Spiritual Reflections: Travel back in time for nourishment of your soul

Our recent affair with pandemic isolation yielded fresh awareness of the condition we colloquially describe as “feeling cooped up.” What relief to shed the restraints of quarantine as we frolic about these balmy summer days!

The frustration of feeling cooped up physically is mirrored by the ill effects of social bunkering. For instance, consider a young woman who lives with her wealthy, doting parents in a gated community. She attends private schools and vacations overseas each summer. Her friends are all equally privileged.

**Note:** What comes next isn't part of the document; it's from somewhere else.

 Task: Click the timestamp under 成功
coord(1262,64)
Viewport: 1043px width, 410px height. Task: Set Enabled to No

Would it not serve this young woman well to scoop soup at a rescue mission, or join a team that distributes medical supplies to refugees in a war torn country, or the like? If this privileged woman never leaves her social comfort zone – never witnesses poverty and suffering firsthand – will her soul not shrivel?

Conversely, consider a poverty stricken inner-city teen. His neighborhood is crawling with vice. His prospects of escaping life on the streets are bleak. Do we not cheer a program that allows him to visit a working ranch, hike trails in a national park, or attend a youth camp in the Rockies, or the like? To experience another world just might do him a world of good.

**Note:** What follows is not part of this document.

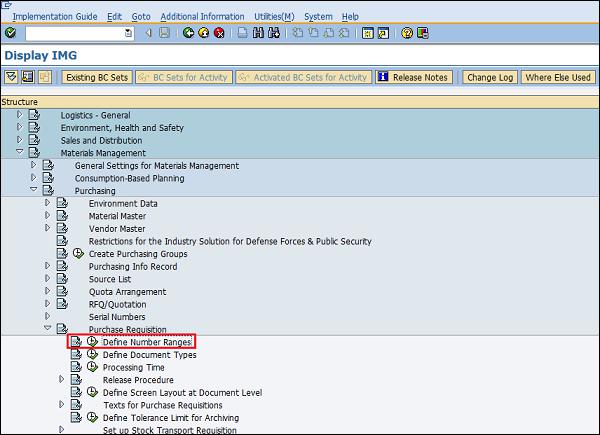Execute the Define Number Ranges activity clock icon
Viewport: 600px width, 435px height.
tap(91, 342)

Realizing you are physically cooped up is intuitive. Discerning that you are socially cooped up takes more skill to recognize and more effort to overcome. We so naturally find comfort in sameness, not wanting to journey beyond the limits of our social comfort-zones. Yet it can prove equally difficult to appreciate the negative influence of remaining cooped up historically.

By historically cooped up I refer to a condition prevalent in our scientifically oriented, technologically advanced age in which we fail to read ourselves into older worlds. As historical interest fades in our nation, due in part to battles among educators regarding what history even is, fewer and fewer people entertain conversations with anyone who lived before the twentieth century. We remain so cooped up in our own world we learn nothing from people who lived in earlier ages and have so much to teach us.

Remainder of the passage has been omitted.